Texte de lecture -
-=-=-=-=-
Avant de pouvoir répondre à la question: " Qu'est-ce qui est rééducatif?", il nous faut connaître les propositions rééducatives faites à cet enfant. L'enfant "rééduquant" est élève d'une classe, qu'il continue à fréquenter normalement, et qu'il ne quitte donc que pour le temps de sa séance de rééducation. Une autre intervention pédagogique existe dans l'école: c'est celle du maître spécialisé dans une "aide à dominante pédagogique". Afin de définir la spécificité des propositions rééducatives, nous proposons de comparer celles-ci à celles des deux interventions pédagogiques qui existent au sein de l'école. Notre première question peut donc être formulée ainsi: Comment se définissent les propositions rééducatives, par rapport aux autres interventions, dans l'école?

"Modèle" rééducatif (2) prenant en compte la difficulté spécifique mais "normale", d'un enfant en difficulté scolaire.
"Modèle" rééducatif (2) prenant en compte la difficulté spécifique mais "normale", d'un enfant en difficulté scolaire. NB: En écriture standard, "modèle" rééducatif (1), élaboré à partir du texte de la circulaire du 9 avril 1990.

Nous avons rapporté la manière dont se sont construites les propositions rééducatives actuelles, à partir de l'articulation entre les directives des textes officiels, ce qui est ressorti de l'analyse de leur pratique par les rééducateurs, et les apports des théoriciens de la rééducation. Peut-on rendre compte de l'ensemble de ces propositions? Celles-ci constituent-elles un tout cohérent? De la réponse à cette question dépend la cohérence de l'intervention du praticien. Si nous nous étions référés, dès la construction du "modèle" rééducatif descriptif, issu des directives données par le texte de la circulaire de 1990, à ce que pourrait être une praxis, ce "modèle" s'est progressivement complété. Nous nous donnons comme tâche de construire un "modèle" explicatif de la praxis rééducative, dans ses propositions à l'enfant.

Il ne suffit pas qu'une pratique soit cohérente pour qu'elle soit opérante. Encore faut-il qu'elle soit pertinente par rapport à son objet. Ces propositions semblent-elles pouvoir répondre aux besoins spécifiques de cet enfant à qui elles sont destinées, quelle est leur pertinence? C'est en examinant les différentes dimensions des propositions, au regard de ce que nous savons de cet enfant et de ses besoins, que nous pourrons estimer leur pertinence. Nous savons cependant quecette pertinence ne pourra vraiment être validée qu'à l'aune de la clinique, dans ses "effets" sur l'enfant.
-=-=-=-=-
Extraits de données -
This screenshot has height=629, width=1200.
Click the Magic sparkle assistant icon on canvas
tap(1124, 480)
-=-=-=-=-
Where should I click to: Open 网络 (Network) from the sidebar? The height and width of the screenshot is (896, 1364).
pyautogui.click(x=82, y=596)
-=-=-=-=-
Consignes de travail -
A: Répondez aux questions suivantes d'après le texte sur les propositions rééducatives :
(i) Pour quel temps l'enfant « rééduquant » quitte-t-il sa classe ?
(ii) De quel texte officiel, daté précisément, le « modèle » rééducatif (1) a-t-il été élaboré ?
(iii) À l'aune de quoi la pertinence des propositions pourra-t-elle vraiment être validée ?
B: Recopiez le passage du texte sur les propositions rééducatives de « Nous avons rapporté » à « propositions à l'enfant. », en substituant « rééducateur » à « praticien ».

Réponses numérotées -
A:
(i) Il ne la quitte que pour le temps de sa séance de rééducation.
(ii) Du texte de la circulaire du 9 avril 1990.
(iii) À l'aune de la clinique, dans ses « effets » sur l'enfant.

B:
Nous avons rapporté la manière dont se sont construites les propositions rééducatives actuelles, à partir de l'articulation entre les directives des textes officiels, ce qui est ressorti de l'analyse de leur pratique par les rééducateurs, et les apports des théoriciens de la rééducation. Peut-on rendre compte de l'ensemble de ces propositions? Celles-ci constituent-elles un tout cohérent? De la réponse à cette question dépend la cohérence de l'intervention du rééducateur. Si nous nous étions référés, dès la construction du "modèle" rééducatif descriptif, issu des directives données par le texte de la circulaire de 1990, à ce que pourrait être une praxis, ce "modèle" s'est progressivement complété. Nous nous donnons comme tâche de construire un "modèle" explicatif de la praxis rééducative, dans ses propositions à l'enfant.